Since the 1980s, scientists have been grabbing and tugging tiny particles over microscopic distances with “optical tweezers,” for example to probe the mechanical responses of biomolecules. Now in Physical Review Letters, David Ruffner and David Grier of New York University describe pushing and pulling particles over relatively long distances—tens of microns and, in principle, much longer—using a “tractor beam” that could prove more versatile.
A true tractor beam comes from only one direction. For a particle to be pulled rather than pushed, it must redirect the momentum of enough photons “downstream” to overcome the force of the photons hitting it from upstream. This can happen if the intensity of light changes rapidly along the axis of the beam, for example, where it is tightly focused.

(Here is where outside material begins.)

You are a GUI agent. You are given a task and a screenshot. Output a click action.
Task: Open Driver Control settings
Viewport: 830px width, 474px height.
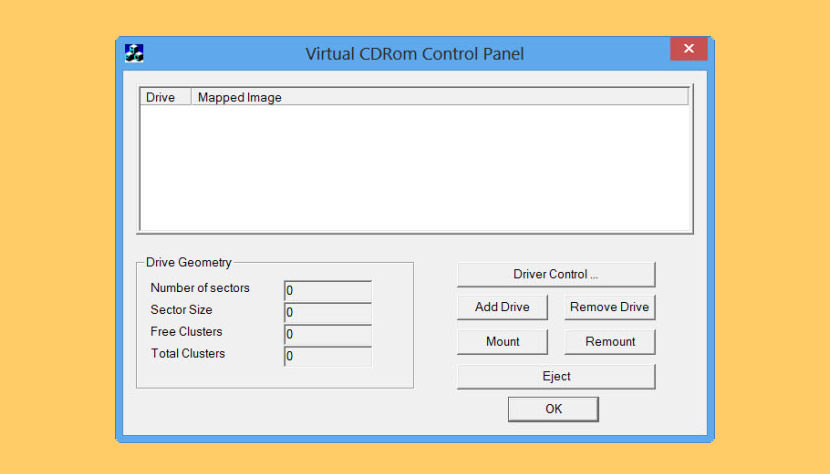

To create intensity changes over a larger region, Ruffner and Grier exploited the carefully shaped light known as a Bessel beam, which travels without spreading. To approximate such a beam, they shined a laser on a device that let them electronically alter the phase in a circular ring, and then focused the light with a lens. A second, larger ring formed another beam that interfered with the first along the axis, forming an extended, moving array of light and dark regions that can capture and transport different types of particle. By adding another tractor beam, the researchers simultaneously pulled one particle while they pushed another nearby.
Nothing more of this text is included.